TECHNOLOGY IN CONTEXT
Embedded Memory Design
Algorithmic Memory Boosts Next Generation SoC Memory Performance
A new memory synthesis platform is able to leverage existing memory IP and combine it with new algorithms to create customized embedded memory solutions that can be highly optimized for specific applications.
SUNDAR IYER, MEMOIR SYSTEMS
Page 1 of 1
System-on-chip (SoC) architectures are a popular choice for meeting the ever increasing performance needs of embedded and mobile systems. These designs generate a lot of memory requests including frequent back-to-back requests from multiple processor cores. Unable to keep up with processor demand, memory has become a bottleneck. SoC architects and designers are struggling to meet the performance requirements of today’s data-hungry applications. Faster processors can’t fix the problem, and can actually make it worse. With memory performance becoming the limiting factor in many SoC designs, the question arises: how can we make memory faster? Algorithmic memories, which use algorithms synthesized in hardware to speed up memory, offer SoC architects a new option for unlocking system performance.
When addressing SoC memory requirements, the first question to ask is where is the bottleneck? In some cases, the bottleneck is obvious. For example, in network data path processing, a 4-port 100 Gbit/s Ethernet line card receives 600 million packets per second. For each packet, a unique set of jobs must be performed, some requiring four to six memory accesses per packet. Multiplying six accesses by 600 million packets, we see 3600 million memory operations per second (MOPS) are required. Since an embedded memory operating at 500 MHz can sustain only 500 million MOPS, system architects will be challenged to bridge the performance gap. In some cases though, it is only after the designer starts figuring out the micro-architecture and analyzing all pipeline stages, inputs, outputs and the logic in between that the bottlenecks become evident.
Today, system designers use a wide array of ingenious system level mechanisms, such as hierarchical caches, pipelined memory architectures, memory striding, static memory allocation etc., to avoid memory bottlenecks. Statistical solutions such as memory interleaving, which involves banking of memories, are also commonly used. Often, achieving performance goals requires compromises such as replication of memory hardware or increased design complexity. Most importantly though, system level approaches are not always applicable, and do not always provide the necessary performance. What if these kinds of architectural mechanisms could be incorporated at a lower level and placed into the embedded memory core itself?
A new approach called algorithmic memory technology does exactly that. Algorithmic memories work by adding logic to existing embedded memory macros enabling them to operate much more efficiently. Within the memories, algorithms intelligently read, write and manage data in parallel using a variety of techniques such as buffering, virtualization, pipelining and data encoding. These techniques are woven together to create a new memory that internally processes memory operations an order of magnitude faster and with guaranteed performance. This increased performance capability is made available to the system through additional memory ports so that many more requests can be processed in parallel (Figures 1 and 2).

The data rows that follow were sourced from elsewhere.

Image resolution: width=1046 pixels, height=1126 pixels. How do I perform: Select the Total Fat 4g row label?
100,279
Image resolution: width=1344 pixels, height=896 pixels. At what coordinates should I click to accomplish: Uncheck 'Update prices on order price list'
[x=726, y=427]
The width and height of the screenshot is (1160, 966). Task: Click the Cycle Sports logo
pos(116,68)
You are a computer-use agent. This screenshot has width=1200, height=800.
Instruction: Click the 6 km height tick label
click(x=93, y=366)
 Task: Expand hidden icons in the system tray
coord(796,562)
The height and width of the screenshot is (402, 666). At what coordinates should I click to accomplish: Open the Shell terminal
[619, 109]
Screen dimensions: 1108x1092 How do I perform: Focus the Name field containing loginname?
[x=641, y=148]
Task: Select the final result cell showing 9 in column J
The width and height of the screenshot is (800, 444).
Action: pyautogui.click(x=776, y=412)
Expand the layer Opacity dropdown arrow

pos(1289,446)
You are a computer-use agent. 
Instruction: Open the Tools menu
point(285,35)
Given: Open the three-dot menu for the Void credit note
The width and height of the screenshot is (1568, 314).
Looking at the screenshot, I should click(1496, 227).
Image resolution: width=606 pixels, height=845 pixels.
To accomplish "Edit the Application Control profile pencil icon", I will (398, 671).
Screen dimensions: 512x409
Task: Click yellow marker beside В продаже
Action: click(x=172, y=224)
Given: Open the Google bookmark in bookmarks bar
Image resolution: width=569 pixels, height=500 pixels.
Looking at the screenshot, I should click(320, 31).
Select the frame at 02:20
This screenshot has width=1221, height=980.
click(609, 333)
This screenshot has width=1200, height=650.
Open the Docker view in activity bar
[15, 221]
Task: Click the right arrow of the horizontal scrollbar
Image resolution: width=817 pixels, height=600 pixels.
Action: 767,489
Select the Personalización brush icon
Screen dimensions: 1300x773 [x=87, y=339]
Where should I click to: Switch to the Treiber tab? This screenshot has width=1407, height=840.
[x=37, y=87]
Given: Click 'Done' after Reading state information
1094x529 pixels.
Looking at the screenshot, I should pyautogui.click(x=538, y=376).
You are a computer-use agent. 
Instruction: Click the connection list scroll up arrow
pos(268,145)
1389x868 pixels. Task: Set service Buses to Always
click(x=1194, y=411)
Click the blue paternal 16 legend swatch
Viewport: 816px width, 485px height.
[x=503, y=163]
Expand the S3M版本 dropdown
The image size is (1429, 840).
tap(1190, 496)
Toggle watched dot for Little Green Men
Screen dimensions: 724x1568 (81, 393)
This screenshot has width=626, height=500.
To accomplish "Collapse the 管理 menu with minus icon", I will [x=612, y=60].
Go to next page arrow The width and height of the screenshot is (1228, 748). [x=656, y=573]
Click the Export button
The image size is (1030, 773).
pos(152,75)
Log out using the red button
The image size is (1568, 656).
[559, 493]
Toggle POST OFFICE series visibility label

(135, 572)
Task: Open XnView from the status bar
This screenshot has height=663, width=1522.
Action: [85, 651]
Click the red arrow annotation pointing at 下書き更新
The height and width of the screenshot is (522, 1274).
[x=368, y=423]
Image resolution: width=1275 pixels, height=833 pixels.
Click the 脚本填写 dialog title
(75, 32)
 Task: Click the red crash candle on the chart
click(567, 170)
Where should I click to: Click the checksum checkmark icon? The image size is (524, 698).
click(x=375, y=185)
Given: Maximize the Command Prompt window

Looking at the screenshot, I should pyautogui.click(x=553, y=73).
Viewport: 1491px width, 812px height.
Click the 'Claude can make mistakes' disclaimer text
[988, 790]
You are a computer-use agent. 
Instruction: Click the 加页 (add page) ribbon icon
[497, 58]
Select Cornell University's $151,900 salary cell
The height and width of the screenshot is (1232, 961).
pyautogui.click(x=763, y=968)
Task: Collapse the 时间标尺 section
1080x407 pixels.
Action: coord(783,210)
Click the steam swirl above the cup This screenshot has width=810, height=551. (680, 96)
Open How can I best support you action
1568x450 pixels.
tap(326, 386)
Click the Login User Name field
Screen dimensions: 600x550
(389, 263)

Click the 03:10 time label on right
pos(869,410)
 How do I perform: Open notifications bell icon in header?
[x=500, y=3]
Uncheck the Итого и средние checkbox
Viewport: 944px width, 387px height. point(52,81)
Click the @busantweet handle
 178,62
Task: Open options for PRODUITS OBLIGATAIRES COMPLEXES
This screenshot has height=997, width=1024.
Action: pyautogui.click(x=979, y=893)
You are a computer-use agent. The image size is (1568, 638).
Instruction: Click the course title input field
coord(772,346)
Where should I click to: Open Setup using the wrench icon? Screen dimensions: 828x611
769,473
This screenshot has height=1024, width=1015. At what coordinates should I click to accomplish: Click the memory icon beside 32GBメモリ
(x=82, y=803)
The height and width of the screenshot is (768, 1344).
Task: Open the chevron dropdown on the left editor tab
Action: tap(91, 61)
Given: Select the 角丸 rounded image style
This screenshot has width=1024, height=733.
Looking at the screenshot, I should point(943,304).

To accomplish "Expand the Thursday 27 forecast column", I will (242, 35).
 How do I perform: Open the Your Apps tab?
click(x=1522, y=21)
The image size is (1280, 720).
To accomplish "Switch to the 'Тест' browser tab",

Perhaps you are wondering, where’s the catch? You can’t get something for nothing. As with all aspects of design there are tradeoffs to be made. Algorithmic memories trade a small amount of area, about—15 percent—to double performance. Using this approach, performance improvements of up to tenfold are possible, although not always practical. Alternatively, if area or power is more critical, then performance can be traded to optimize these (Figure 3).
Algorithmic memory technology allows system designers to treat memory performance as a programmable characteristic with its own set of tradeoffs with respect to speed, area and power. For example, it is possible to trade a small amount of area, about 15%, to double performance.
In addition, every application has a different pain point. Do reads need to be faster, or writes, or both? Is power consumption an issue? Is die area a concern? How can we find the optimal balance of speed, area and power? Understanding whether a bottleneck is the result of reads, writes, updates or any combination of reads and writes is the basis for determining what kind of memory is required to solve the problem, and this is where algorithmic memory technology comes into play.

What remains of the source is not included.